### Provided passage:
# Drywall joint banding



## billyg (Jan 17, 2008)

I recently removed popcorn off my ceiling and had a contractor come in and apply a "splatter" type texture to match the existing wall texture. He said that a complete skim coat is not necessary and he applied a "partial skim coat where needed".
After the texture was applied, I rolled on Zinsser Bullseye 1-2-3 primer. After the primer (which has almost a semi-gloss finish) dried, I noticed what looks either like joint banding or roller overlap marks.--I'm not exactly sure.--Maybe a combination of the two.
My question is...Since the ceiling is now sealed by the Zinsser primer/sealer, will my finish coat of paint hide any joint banding (if indeed, it is joint banding)? Thanks.


----------



## Nestor_Kelebay (Jun 17, 2008)

### Records shown:
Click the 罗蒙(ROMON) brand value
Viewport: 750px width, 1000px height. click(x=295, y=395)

---

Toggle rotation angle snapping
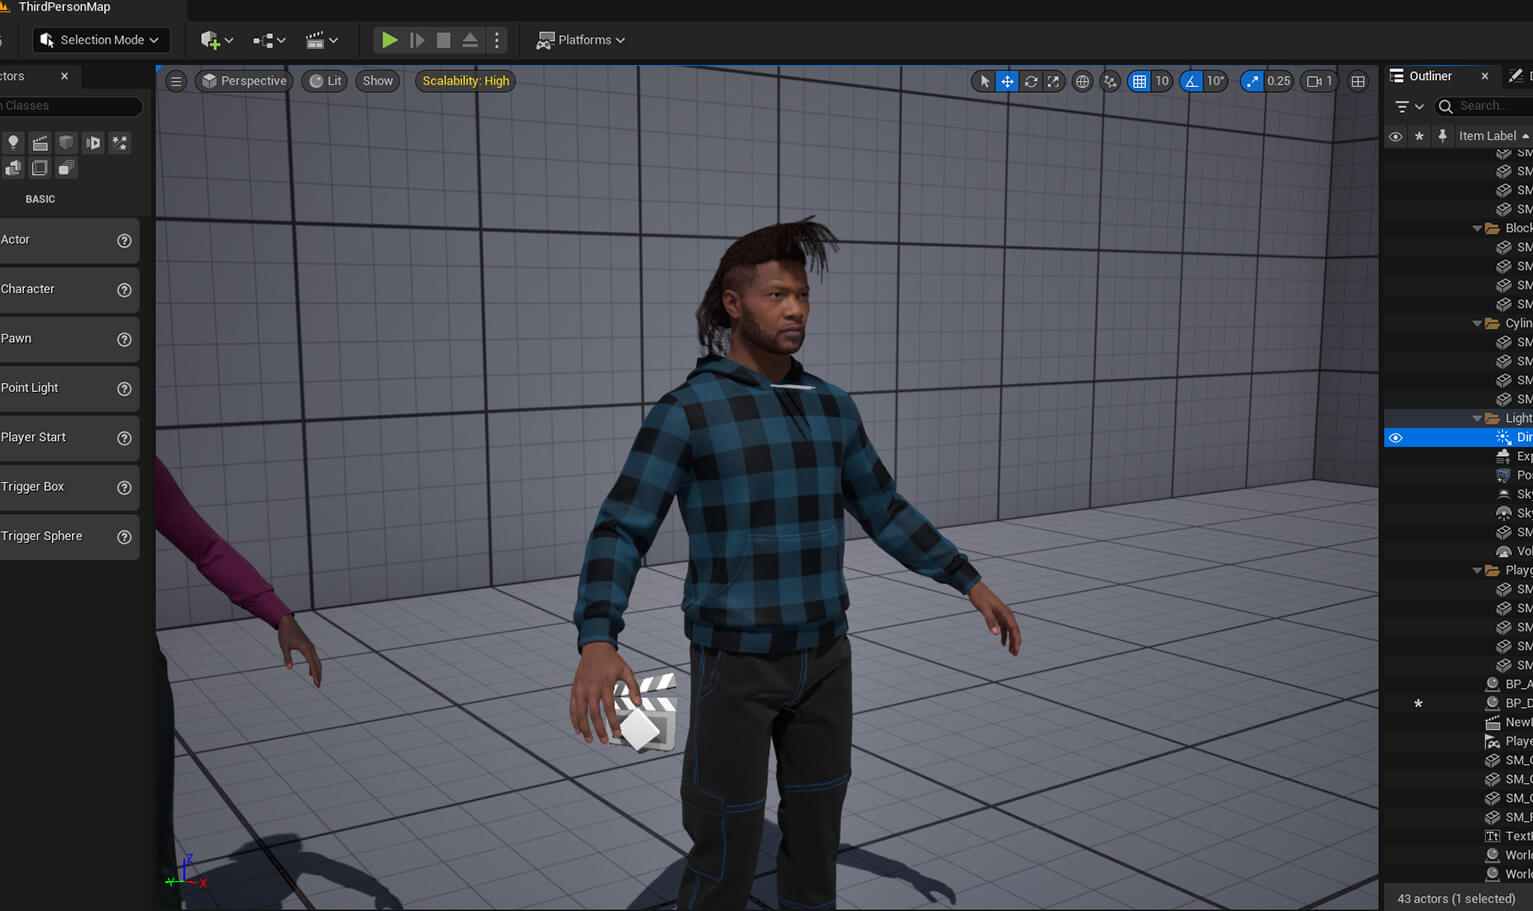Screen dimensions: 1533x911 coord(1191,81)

### Stated problem 1:
Answer these from the drywall joint banding thread:
(a) What type of texture did the contractor apply to the ceiling?
(b) Which primer was rolled on after the texture?
(c) What finish does that primer have once dry?
### Stated problem 2:
In the drywall joint banding thread, rewrite the part that opens with "My question is...Since" and closes with "joint banding)? Thanks.", substituting "top coat" for "finish coat".
### Stated problem 3:
Resume the drywall joint banding thread from where it stops by writing the reply under the last heading.

### Written response 1:
(a) A "splatter" type texture, to match the existing wall texture.
(b) Zinsser Bullseye 1-2-3 primer.
(c) Almost a semi-gloss finish.

### Written response 2:
My question is...Since the ceiling is now sealed by the Zinsser primer/sealer, will my top coat of paint hide any joint banding (if indeed, it is joint banding)? Thanks.

### Written response 3:
If it is indeed joint banding, I would give it another coat of a different primer (Bullseye 123 has pitiful hide) or be prepared to put two coats of paint on the walls.

It probably is joint banding. Most likely the original texture was applied over bare drywall and drywall joints.

Still, Bullseye 123 should have had enough extender pigments in it to plug up the bigger holes in joint compound and the smaller ones in drywall paper to prevent any visible difference in absorbtion between the two.

I'd be inclined to put another coat of a different primer on before painting.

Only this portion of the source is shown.